▸ **Your assignment**
Exactly what is written in the records below should be returned, minus the images.

Stored data
┌────────

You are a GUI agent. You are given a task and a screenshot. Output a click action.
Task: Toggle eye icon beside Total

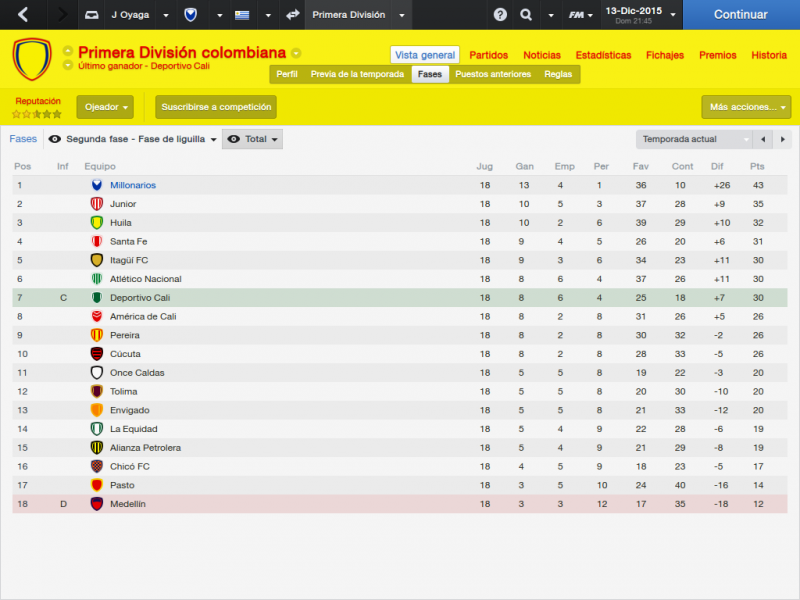(234, 139)
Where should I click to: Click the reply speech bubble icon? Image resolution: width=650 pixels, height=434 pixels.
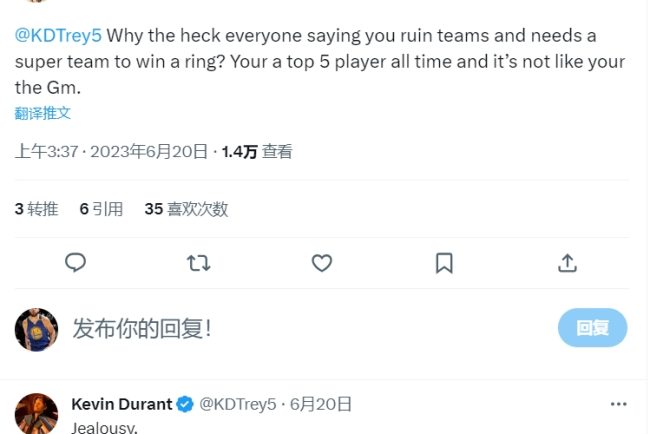pos(75,263)
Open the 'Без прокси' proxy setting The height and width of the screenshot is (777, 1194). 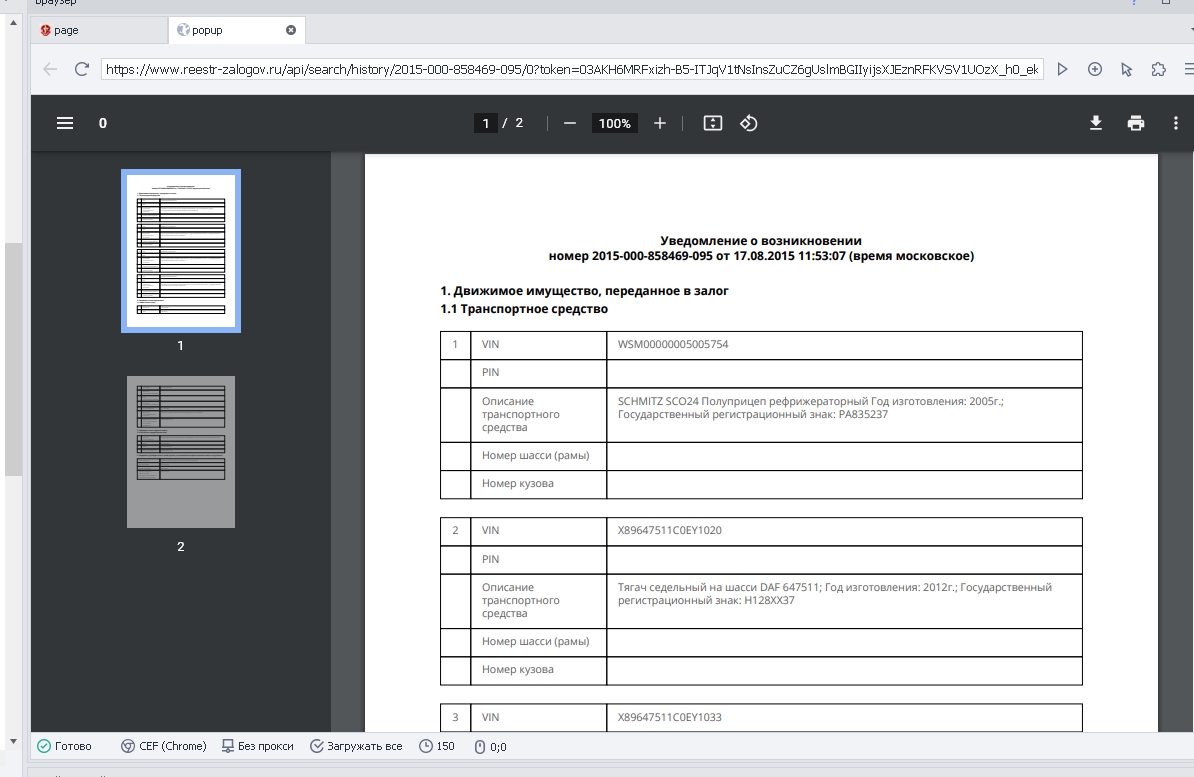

└────────

▸ **Answer area**
You are a GUI agent. You are given a task and a screenshot. Output a click action.
Task: Toggle eye icon beside Total

(234, 139)
Where should I click to: Click the reply speech bubble icon? Image resolution: width=650 pixels, height=434 pixels.
pos(75,263)
Open the 'Без прокси' proxy setting The height and width of the screenshot is (777, 1194). 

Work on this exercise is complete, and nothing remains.